Here is a quick guide that will help to identify old comics in a quick and easy guide. We’ll be referring to the term cover prices. A cover price is how much it cost back in the day when it was brand new.
How to Identify your Comic Collection
Through time, prices on many items have gone up, because of inflation. A gallon of milk was 27 cents in 1950. A gallon of gas was 18 cents in 1940. The cover price (how much it cost back then) can help you estimate the year of the comic, & easily identify if they are old. You don’t even have to open them!
Do your comics say 10 cents?
Do your comics say 12 cents?
See many that say 15 cents ?
Do your comics say 20 cents?
|Do your Comics say|
25, 30, or 35 cents?
|Here are some newer comic cover prices:|
75 cents, $1.50, $1.95
Are they Old?
Old Comics typically have a cover price of 35 cents and lower; These were produced in the late 1970’s and before.
Issues that were selling for a 40 cents cover price or higher, aren’t actually old. These comics are from the early 1980’s and after.
In comparison to the 10 cent cover price pictured; Comics from the 1980’s and 1990’s are not old. They are old in regular years, yet not in comic book world years. Comic Books first came out in the Early 1930’s. Fast forward to the 1980s and 1990s, comic buyers were buying multiple copies of the same issue. This eventually lead to The 1990s Market Crash of Comics Books.
Selling Comic Books
First, we typically buy comic books that say 35 cents and lower. They are from the late 1970’s and before.

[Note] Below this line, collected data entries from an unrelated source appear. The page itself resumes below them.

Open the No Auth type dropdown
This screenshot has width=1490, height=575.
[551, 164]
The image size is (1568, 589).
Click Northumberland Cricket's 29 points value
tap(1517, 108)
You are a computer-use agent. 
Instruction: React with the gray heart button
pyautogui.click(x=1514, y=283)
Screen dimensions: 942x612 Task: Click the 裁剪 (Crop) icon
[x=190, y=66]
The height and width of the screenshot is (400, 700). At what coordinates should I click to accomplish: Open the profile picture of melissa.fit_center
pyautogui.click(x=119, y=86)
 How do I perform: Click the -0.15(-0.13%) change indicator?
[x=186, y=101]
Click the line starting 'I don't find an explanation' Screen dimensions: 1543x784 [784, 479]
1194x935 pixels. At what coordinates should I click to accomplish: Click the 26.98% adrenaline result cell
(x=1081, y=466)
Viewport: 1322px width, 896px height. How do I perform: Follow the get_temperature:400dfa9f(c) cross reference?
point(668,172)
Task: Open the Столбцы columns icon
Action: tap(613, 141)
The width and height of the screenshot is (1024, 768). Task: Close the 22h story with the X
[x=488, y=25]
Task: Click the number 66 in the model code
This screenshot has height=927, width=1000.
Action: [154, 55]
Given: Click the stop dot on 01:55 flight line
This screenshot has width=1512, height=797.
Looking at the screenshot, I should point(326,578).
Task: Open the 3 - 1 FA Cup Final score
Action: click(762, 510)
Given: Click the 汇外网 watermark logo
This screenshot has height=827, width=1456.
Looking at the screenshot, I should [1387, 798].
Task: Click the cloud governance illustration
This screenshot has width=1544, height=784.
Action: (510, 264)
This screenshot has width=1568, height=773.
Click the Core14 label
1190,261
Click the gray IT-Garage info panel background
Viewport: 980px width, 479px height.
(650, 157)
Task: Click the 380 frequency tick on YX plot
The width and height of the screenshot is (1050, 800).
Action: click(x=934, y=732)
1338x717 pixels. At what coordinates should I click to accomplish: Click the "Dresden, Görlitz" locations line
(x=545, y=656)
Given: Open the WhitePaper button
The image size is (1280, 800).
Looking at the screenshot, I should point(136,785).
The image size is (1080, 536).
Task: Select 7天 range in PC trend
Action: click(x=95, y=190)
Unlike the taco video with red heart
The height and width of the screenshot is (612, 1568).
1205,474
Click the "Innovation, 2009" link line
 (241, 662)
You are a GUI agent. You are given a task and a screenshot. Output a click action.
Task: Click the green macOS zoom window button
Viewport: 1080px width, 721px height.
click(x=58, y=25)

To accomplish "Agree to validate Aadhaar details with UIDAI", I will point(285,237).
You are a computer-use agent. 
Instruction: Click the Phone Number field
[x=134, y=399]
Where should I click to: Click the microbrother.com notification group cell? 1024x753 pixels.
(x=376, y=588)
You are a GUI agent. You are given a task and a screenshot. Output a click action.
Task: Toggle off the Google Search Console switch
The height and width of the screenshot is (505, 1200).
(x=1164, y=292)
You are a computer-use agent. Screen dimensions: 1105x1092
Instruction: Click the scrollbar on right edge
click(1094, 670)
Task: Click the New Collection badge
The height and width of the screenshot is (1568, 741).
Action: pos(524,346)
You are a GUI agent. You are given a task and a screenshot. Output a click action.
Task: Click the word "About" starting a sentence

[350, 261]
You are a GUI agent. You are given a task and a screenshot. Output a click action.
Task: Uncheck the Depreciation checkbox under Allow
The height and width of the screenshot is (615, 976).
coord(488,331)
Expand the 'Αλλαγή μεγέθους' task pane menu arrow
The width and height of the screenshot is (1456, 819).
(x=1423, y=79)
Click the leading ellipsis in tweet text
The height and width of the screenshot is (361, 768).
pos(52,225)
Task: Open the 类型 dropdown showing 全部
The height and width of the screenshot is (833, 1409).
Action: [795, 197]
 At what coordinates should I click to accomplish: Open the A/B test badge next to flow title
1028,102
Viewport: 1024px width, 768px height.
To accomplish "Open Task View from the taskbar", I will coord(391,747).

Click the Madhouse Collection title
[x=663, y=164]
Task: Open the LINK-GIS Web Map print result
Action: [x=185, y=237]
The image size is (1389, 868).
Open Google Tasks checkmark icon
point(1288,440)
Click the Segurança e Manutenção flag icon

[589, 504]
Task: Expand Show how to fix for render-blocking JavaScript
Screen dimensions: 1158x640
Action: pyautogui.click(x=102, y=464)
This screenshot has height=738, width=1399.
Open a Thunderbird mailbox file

Second, we mainly do not buy comics made after the 1970s. The vast majority of newer comics are very common.
Furthermore, we sometimes buy newer comics as well. There are certain exceptions in newer issues that have value, because they are “better issues.” These are often key(better) ones because they feature fan favorite classic story lines or contain first appearances of prevalent characters and have value.
In addition, we buy 1980’s and newer comic books mixed together with a collection of older (1970’s or earlier) comics. Old and new mixed is fine.